Intanto Twitter, che nei giorni scorsi ha cominciato anche a smentire le dichiarazioni del presidente Trump legate al coronavirus, serra le file. L’azienda californiana ha dichiarato di aver rimosso migliaia di account che diffondevano informazioni fuorvianti o potenzialemente dannose sui temi della pandemia e ha fatto sapere che i suoi sistemi di controllo automatizzato hanno condotto verifiche su 1,5 milioni di account mostrando un comportamento manipolatorio o malevolo sul Covid19. Su questi temi Jack Dorsey sta guidando l’azienda che ha fondato insieme a Noah Glass e Biz Stone, verso un cambio di passo epocale per la piattaforma, impegnandosi a selezionare i contenuti.

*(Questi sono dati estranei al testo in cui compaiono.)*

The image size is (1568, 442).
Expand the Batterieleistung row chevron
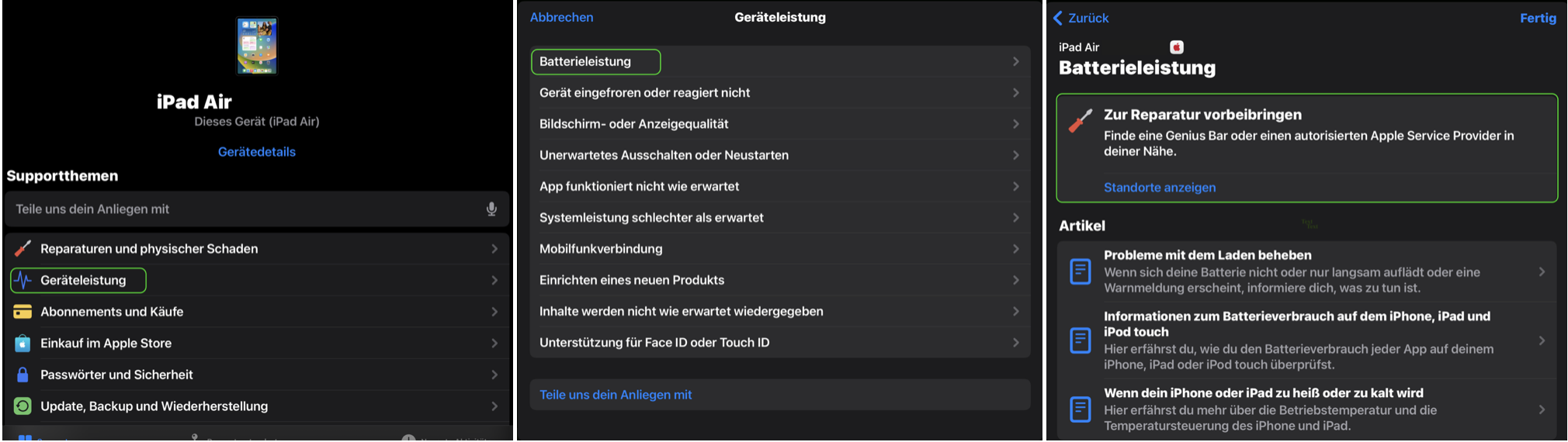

Twitter, infatti, ha svelato una serie di nuove “etichette” che aiuteranno gli utenti a identificare post fuorvianti, controversi o non verificati sui temi legati al coronavirus avvertendo di possibili effetti dannosi per chi si fidasse di quelle informazioni. Carey avverte che contrastare questo tipo di “tweetbot” è tutt’altro che facile poiché gli account bloccati possono riemergere e i network di disinformazione sono difficili da sradicare, ma fornisce qualche consiglio: fare attenzione a errori di battitura ricorrenti, un ritmo di post estremamente frequente e incessante, immagini di profilo e username sospette. «Anche se un account sembra appartenere alla tua comunità, se non lo conosci personalmente conviene esaminarlo da vicino - sottolinea - e fare sempre riferimento alle fonti ufficiali per il Covid19».